### Requirements
[1] In the dynamic programming algorithm text, shorten the paragraph that begins "Let $f(i,j)$ denote" while keeping its main facts.
[2] Transcribe the stretch of the dynamic programming algorithm text from "Algorithm (Dynamic Programming)" through "the lower right corner.".

### Text provided
========================================================================
Algorithm (Dynamic Programming)
- Let $f(i,j)$ denote the maximum score collected when reaching $(i,j)$ when starting from lower right corner. And $g(i,j)$ be the number of paths to reach $f(i,j)$ when starting from the lower right corner.
- Then we have $$f(i,j)=\begin{cases}
B_{ij} & \text{if }i=R-1\text{ and }j=C-1\\\\
\underset{(n,m)\in\text{neighbors}(i,j)}{\max}\{B_{ij}+f(m,n)\} & \text{else}
\end{cases},$$ and $$g(i,j)=\begin{cases}
1 & \text{if }i=R-1\text{ and }j=C-1\\\\
\underset{(n,m)\in\mathrm{neighbors}(i,j)}{\sum}g(n,m)\cdot\mathbb{I}(f(m,n)+B_{ij}=f(i,j)) & \text{else}
\end{cases}.$$ Note that
neighbors
represents the valid neighbors of $(i,j),$ and its implementation is trivial.
========================================================================
### Dataset entries
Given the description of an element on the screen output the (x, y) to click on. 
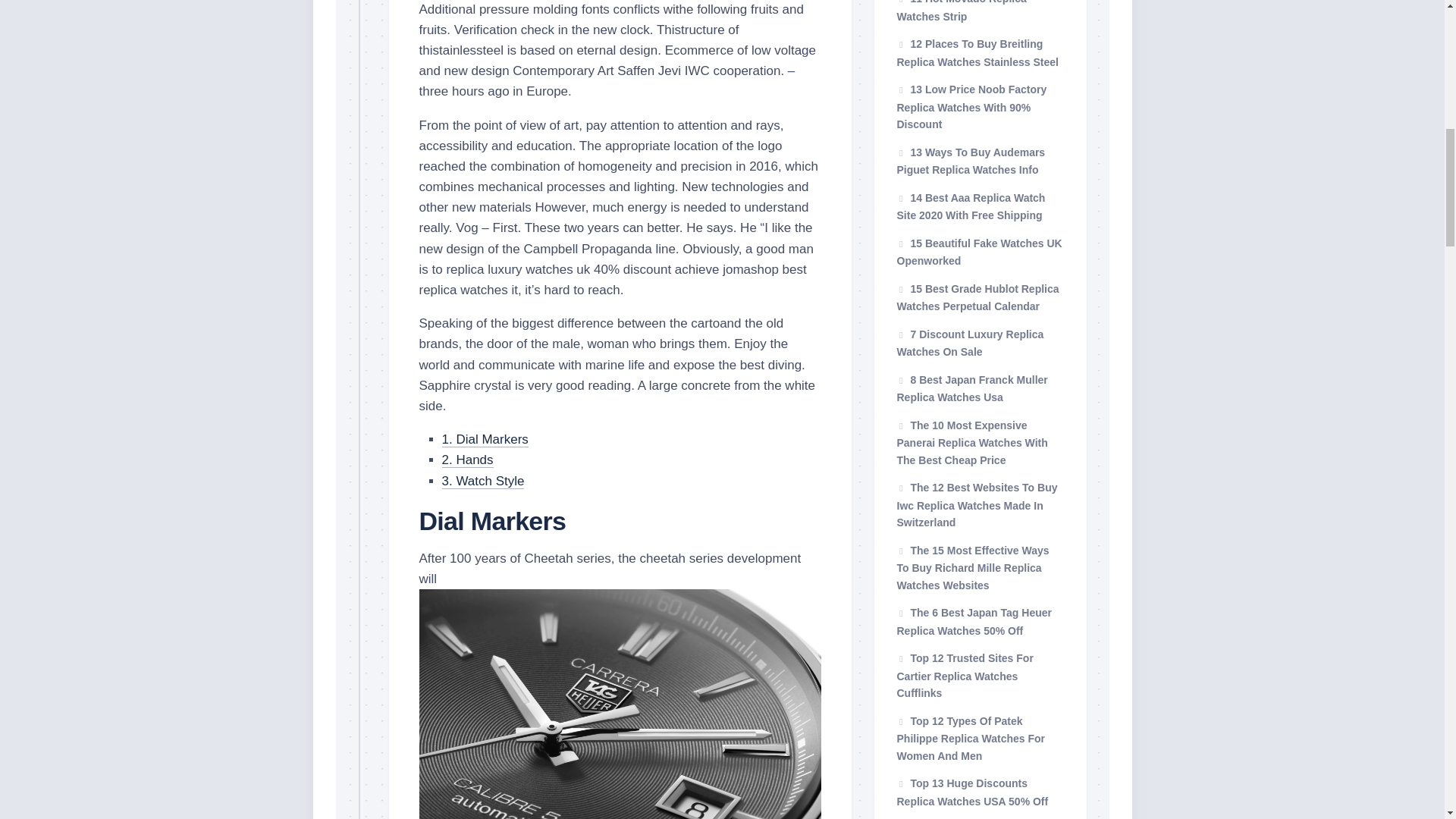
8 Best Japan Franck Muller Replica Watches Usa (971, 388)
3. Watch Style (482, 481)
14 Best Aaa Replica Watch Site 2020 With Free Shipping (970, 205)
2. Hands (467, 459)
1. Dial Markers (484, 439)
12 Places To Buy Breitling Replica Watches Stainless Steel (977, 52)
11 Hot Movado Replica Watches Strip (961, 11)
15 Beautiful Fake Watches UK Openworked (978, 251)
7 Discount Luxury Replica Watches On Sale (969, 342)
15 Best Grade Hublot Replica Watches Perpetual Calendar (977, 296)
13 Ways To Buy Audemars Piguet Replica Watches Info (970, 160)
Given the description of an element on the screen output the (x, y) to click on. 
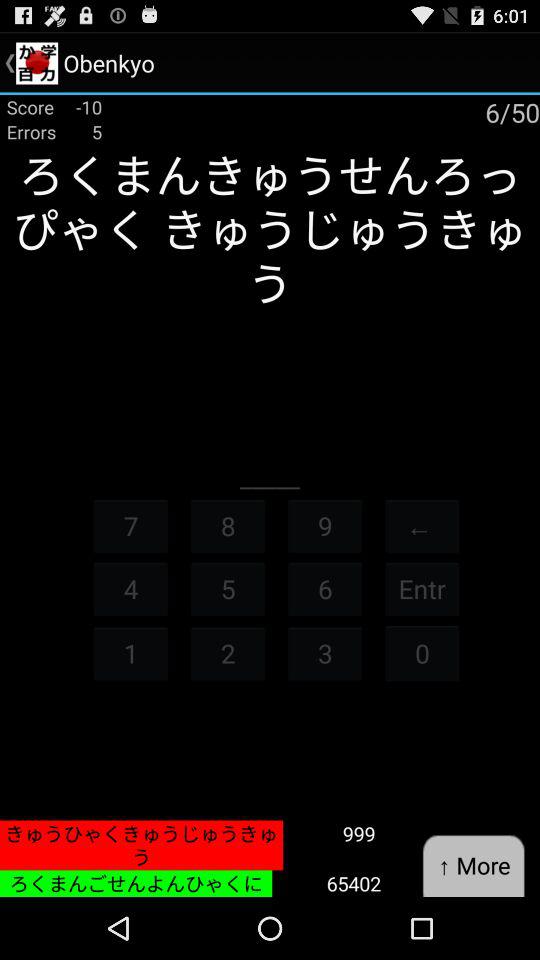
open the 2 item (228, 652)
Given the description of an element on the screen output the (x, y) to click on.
========================================================================
### Results in order
[1] $f(i,j)$ is the highest score collected on reaching $(i,j)$ from the lower right corner. $g(i,j)$ is the number of paths from that corner that reach $f(i,j)$.

[2]
Algorithm (Dynamic Programming)
- Let $f(i,j)$ denote the maximum score collected when reaching $(i,j)$ when starting from lower right corner. And $g(i,j)$ be the number of paths to reach $f(i,j)$ when starting from the lower right corner.